There are neither neighborhoods nor neighbors on the Internet; your address is irrelevant.

What matters is discoverability and identification. Search engines currently perform both of those tasks based largely on contextual information, so why not just skip the DNS system altogether and get straight to what search engines feed on: metadata. Perhaps instead of a link directly to my site, I could instead give you a saved search that will find my site. Well, let’s not go that far, I don’t want to be a complete slave to the vagaries of PageRank. So I want my information discoverable via metadata I annotate my information with, and I want it uniquely identifiable so that I, and all my friends, can shortcut the search engine to get at my information. I also want direct identification so that others can annotate my information with their own metadata (i.e. the text surrounding links that uniquely identify my information). What I don’t want is any of that to have any tie to the physical layer. None of that discovery or identification has anything to do with file systems or network routing.

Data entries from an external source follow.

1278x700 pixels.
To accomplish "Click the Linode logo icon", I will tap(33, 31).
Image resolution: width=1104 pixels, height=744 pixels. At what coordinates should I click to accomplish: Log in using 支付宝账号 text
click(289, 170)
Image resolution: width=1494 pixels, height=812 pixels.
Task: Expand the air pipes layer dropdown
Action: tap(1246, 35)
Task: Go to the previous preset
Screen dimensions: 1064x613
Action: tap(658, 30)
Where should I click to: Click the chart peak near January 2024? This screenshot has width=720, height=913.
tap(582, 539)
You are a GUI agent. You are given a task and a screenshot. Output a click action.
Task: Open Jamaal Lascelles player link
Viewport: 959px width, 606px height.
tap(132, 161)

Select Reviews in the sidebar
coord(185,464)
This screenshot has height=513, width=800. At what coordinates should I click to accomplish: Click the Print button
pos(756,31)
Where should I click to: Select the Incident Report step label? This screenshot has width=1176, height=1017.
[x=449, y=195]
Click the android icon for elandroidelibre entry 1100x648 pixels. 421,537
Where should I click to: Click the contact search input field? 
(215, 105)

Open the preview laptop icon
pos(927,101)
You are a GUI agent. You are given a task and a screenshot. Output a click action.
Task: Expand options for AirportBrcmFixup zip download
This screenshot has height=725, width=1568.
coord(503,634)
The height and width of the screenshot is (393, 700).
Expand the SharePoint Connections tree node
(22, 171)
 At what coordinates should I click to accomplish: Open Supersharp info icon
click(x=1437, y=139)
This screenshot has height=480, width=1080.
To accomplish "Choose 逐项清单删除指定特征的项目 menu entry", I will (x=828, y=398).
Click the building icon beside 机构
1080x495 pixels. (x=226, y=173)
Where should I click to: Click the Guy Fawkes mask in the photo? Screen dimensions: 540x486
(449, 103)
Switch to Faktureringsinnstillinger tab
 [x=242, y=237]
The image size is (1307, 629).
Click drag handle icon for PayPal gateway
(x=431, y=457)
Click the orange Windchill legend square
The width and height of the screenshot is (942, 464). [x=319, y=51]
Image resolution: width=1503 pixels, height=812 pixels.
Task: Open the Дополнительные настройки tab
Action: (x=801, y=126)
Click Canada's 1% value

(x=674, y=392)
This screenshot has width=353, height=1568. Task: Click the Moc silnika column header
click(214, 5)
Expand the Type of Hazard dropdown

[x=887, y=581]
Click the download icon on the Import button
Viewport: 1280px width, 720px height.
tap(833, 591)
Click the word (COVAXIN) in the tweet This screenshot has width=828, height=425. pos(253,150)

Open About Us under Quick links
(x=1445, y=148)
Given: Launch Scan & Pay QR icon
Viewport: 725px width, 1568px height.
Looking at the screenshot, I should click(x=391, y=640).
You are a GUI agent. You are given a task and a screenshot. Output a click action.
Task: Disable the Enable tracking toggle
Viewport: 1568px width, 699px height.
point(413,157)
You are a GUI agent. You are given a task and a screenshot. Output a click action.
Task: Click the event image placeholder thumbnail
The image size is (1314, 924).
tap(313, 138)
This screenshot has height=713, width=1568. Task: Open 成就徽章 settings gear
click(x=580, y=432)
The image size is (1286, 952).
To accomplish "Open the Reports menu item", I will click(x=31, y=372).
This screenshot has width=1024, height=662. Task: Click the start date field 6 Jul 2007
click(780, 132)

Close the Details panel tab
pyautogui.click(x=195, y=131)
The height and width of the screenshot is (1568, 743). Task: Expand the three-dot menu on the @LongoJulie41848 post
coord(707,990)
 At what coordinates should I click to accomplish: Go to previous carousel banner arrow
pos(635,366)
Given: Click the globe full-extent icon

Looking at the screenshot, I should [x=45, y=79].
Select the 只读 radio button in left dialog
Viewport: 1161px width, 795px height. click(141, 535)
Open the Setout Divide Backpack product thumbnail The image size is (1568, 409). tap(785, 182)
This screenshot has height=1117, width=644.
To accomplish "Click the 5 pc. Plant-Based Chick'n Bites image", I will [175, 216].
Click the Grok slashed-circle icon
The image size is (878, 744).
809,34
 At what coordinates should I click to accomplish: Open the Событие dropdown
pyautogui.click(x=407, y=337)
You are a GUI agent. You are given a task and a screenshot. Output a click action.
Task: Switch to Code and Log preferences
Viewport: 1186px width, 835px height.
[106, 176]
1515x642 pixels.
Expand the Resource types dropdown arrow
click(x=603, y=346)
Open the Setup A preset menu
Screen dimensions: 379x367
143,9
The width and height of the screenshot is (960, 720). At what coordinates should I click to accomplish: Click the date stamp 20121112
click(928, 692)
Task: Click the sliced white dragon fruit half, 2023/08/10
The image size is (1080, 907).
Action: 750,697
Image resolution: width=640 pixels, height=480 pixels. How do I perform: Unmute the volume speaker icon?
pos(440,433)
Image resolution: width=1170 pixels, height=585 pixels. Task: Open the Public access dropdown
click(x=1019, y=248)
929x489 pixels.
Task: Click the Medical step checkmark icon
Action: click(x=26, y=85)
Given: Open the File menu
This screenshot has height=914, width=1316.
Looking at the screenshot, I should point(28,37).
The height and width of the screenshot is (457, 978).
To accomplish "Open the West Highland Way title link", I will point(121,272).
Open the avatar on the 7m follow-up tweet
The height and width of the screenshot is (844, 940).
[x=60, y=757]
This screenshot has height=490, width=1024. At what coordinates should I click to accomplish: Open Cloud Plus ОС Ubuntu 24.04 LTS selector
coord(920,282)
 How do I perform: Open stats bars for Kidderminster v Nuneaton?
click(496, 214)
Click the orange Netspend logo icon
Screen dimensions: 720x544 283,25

So here’s the admittedly silly example: I made a Google Base entry for a short Ruby example/tutorial I recently published, and I wanted to pull an excerpt from it. Now that I have that entry, it doesn’t matter where I host my tutorial: if I switch domain names, I can just update my GBase entry, and, as long as that’s where you look for the tutorial, you will find it at the new location. So now I can pull an excerpt from the introduction to the tutorial using a GBase-based redirection system. Due to the cross-domain limitations of XmlHTTPRequest, I need to proxy the data from GBase on my own server, but there is no reason Google couldn’t provide the same service. If you look at the page source for the Crazy Quote Machine excerpt, you can see that I didn’t just copy and paste the text from the original web page. No, that would be a very Web 1.0 way of quoting a page. Instead, I embed the live content in the new page. Now anyone can host the crazy_quote.html file, and it will always have the first paragraph from my short tutorial, wherever I host that tutorial. To see how it works, take a look at the output of my GBase proxy: the information from the GBase entry is now formatted directly as JavaScript. The gbase_proxy will also, optionally, include the full text found at included URLs (when it gets the data from GBase it can inspect the GBase metadata to discern what’s a URL and what isn’t) in order to avoid monkeying around with the aforementioned cross-domain limitations of XmlHTTPRequest. The code is trivial, consisting largely of regular expressions that extract data from HTML, but the end result is that using the new URL for the content lets me write things like gbaseItem.Author in my web page to get the metadata field “Author” associated with the information I’m using, and frees me from worrying about updating links should the host change.

This system comes with more than its fair share of holes: it needs DNS to find Google, and it requires that data authors maintain their Google Base entries. Some tentative solutions to these problems have been suggested and talked about in earlier posts, but, mainly, I hope this working example is at least somewhat entertaining to the interested reader.